I can see that your current path is ~, your user's home directory. You should have write permissions to that directory.

Think of it another way - if you have read and write permissions to the directory, what's stopping you from copying the file, deleting the old one and renaming the new one with different permissions?

This is exactly what vim does!


If you run vim under strace, for example:

open("testfile", O_WRONLY|O_CREAT|O_TRUNC, 0644) = -1 EACCES (Permission denied)
lstat("testfile", {st_mode=S_IFREG|0644, st_size=10, ...}) = 0
getuid() = 1000
unlink("testfile") = 0
open("testfile", O_WRONLY|O_CREAT|O_TRUNC, 0644) = 3
write(3, "ffjidfjds\n", 10) = 10
fsync(3) = 0
close(3) = 0
chmod("testfile", 0644) = 0

Based on this log, I can guess at the following process:

Some earlier permission checks (and chown attempts, etc.) are omitted for brevity.

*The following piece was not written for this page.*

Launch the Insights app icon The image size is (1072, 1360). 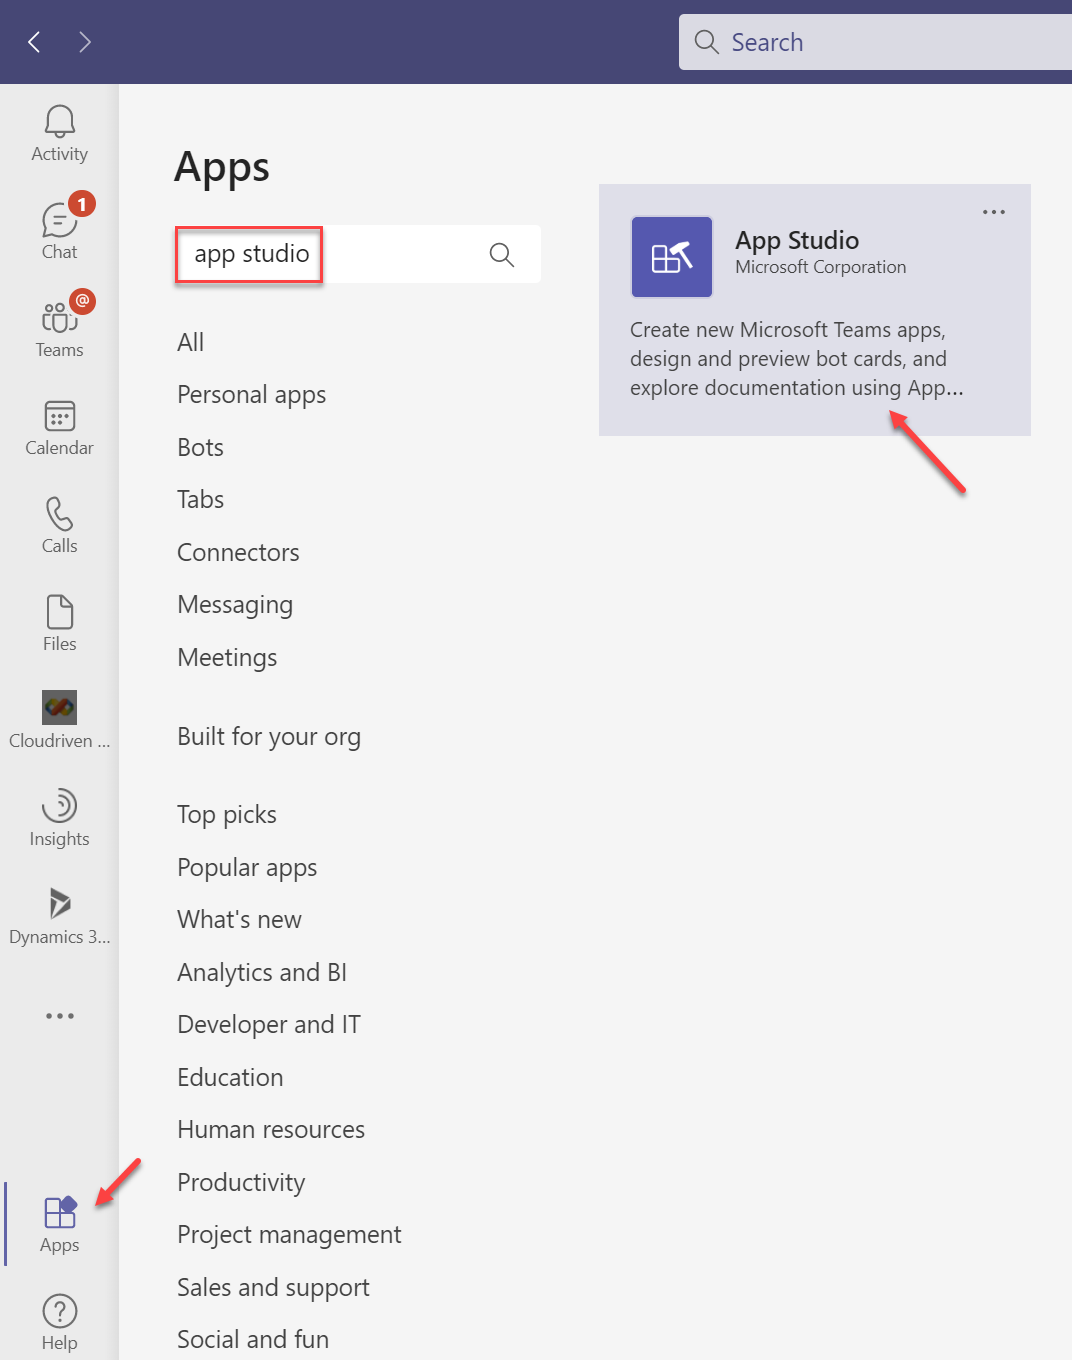[59, 807]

  1. open Attempt to open the file for writing (fail: permission denied)
  2. lstat Check the owner of the file
  3. getuuid Check the current user ID, to see if they match the file owner
  4. unlink Delete the file (this is allowed because write permission on the directory)
  5. open Create a new file with the same name
  6. write The file contents (read earlier, I typed in some gibberish)
  7. fsync Flush the file to disk (not really important)
  8. close
  9. chmod Change the new file's permissions to look like the old one - it just happens to have a new owner now.